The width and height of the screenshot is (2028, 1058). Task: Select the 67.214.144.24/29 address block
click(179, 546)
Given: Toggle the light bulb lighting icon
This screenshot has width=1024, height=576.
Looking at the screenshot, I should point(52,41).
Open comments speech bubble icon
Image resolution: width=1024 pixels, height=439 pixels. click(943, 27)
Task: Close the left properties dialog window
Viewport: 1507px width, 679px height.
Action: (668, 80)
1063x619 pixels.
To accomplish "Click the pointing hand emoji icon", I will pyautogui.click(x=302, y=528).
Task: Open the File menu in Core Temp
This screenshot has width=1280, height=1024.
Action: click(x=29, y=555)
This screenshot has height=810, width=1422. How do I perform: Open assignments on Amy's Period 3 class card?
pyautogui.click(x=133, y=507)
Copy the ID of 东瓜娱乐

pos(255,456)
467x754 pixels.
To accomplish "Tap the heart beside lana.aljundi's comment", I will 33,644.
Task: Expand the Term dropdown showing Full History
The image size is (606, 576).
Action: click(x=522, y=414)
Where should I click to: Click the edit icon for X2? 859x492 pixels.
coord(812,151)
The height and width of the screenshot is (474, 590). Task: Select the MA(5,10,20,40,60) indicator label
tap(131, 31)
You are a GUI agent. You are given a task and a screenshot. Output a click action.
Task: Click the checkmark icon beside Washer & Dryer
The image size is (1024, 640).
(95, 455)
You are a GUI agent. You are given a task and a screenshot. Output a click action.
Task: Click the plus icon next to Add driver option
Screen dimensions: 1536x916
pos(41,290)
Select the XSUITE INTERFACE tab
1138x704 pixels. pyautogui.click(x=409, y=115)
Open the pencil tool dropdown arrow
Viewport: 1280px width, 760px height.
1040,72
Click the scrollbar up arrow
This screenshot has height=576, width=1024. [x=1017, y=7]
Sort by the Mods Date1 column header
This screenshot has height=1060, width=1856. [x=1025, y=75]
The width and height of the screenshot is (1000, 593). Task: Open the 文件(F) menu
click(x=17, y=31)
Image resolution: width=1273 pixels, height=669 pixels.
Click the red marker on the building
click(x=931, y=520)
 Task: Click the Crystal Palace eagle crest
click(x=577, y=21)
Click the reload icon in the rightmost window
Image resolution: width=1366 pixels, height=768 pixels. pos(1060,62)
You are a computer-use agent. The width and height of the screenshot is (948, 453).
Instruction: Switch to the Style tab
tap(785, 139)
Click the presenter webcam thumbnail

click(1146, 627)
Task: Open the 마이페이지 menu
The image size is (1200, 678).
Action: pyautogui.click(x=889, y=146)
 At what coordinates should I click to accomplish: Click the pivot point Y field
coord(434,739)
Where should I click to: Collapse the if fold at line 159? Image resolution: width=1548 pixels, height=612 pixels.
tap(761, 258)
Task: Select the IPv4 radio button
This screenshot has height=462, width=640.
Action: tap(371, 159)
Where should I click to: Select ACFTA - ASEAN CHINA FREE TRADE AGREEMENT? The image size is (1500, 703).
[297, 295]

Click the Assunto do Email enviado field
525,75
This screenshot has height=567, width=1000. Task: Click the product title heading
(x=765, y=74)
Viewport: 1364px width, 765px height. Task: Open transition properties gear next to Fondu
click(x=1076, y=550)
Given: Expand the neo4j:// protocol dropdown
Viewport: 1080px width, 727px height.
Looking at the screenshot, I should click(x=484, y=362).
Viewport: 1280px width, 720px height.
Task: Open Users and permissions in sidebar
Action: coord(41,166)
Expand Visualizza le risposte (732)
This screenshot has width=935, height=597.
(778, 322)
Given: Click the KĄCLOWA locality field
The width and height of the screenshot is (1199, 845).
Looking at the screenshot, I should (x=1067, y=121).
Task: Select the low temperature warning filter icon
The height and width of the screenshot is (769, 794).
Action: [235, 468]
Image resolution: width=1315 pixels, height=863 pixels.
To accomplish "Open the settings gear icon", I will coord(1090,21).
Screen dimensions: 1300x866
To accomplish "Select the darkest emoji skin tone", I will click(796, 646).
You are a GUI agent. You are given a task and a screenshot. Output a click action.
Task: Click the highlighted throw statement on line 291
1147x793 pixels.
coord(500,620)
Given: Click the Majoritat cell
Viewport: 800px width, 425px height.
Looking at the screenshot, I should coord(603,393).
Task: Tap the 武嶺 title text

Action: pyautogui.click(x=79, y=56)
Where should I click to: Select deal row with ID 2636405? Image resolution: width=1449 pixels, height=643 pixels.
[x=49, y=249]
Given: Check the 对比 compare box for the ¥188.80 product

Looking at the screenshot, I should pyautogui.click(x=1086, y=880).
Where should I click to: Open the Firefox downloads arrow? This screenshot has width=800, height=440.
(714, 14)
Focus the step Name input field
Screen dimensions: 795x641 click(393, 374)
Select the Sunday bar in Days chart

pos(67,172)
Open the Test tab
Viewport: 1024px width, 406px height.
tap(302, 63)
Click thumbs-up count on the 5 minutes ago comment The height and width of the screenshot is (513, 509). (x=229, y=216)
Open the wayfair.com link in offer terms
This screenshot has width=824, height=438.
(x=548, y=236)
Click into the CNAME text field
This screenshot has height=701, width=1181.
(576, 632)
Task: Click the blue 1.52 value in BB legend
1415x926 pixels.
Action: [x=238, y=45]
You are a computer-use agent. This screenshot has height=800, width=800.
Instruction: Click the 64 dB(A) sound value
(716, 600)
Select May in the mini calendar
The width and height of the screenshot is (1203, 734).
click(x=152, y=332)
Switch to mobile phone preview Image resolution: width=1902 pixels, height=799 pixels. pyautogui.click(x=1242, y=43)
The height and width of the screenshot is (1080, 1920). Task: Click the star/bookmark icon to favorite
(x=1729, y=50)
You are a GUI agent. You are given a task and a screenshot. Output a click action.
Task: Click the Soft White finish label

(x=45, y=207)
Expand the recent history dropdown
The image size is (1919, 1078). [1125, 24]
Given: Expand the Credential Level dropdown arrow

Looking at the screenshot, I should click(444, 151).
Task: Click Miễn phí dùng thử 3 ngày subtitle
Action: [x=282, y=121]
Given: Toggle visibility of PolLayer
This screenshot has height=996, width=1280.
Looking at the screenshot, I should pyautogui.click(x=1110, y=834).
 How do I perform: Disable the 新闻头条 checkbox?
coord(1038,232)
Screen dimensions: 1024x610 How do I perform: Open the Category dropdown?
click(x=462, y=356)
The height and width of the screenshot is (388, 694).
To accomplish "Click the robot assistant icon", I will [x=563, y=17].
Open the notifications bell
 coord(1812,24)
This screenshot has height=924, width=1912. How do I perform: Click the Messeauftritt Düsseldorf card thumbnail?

☆ ☆ ☆ ☆

Problem to work on. Where a line of the records has the string "computer", copy that line.

Task response.
You are a computer-use agent. The width and height of the screenshot is (948, 453).
You are a computer-use agent. This screenshot has height=800, width=800.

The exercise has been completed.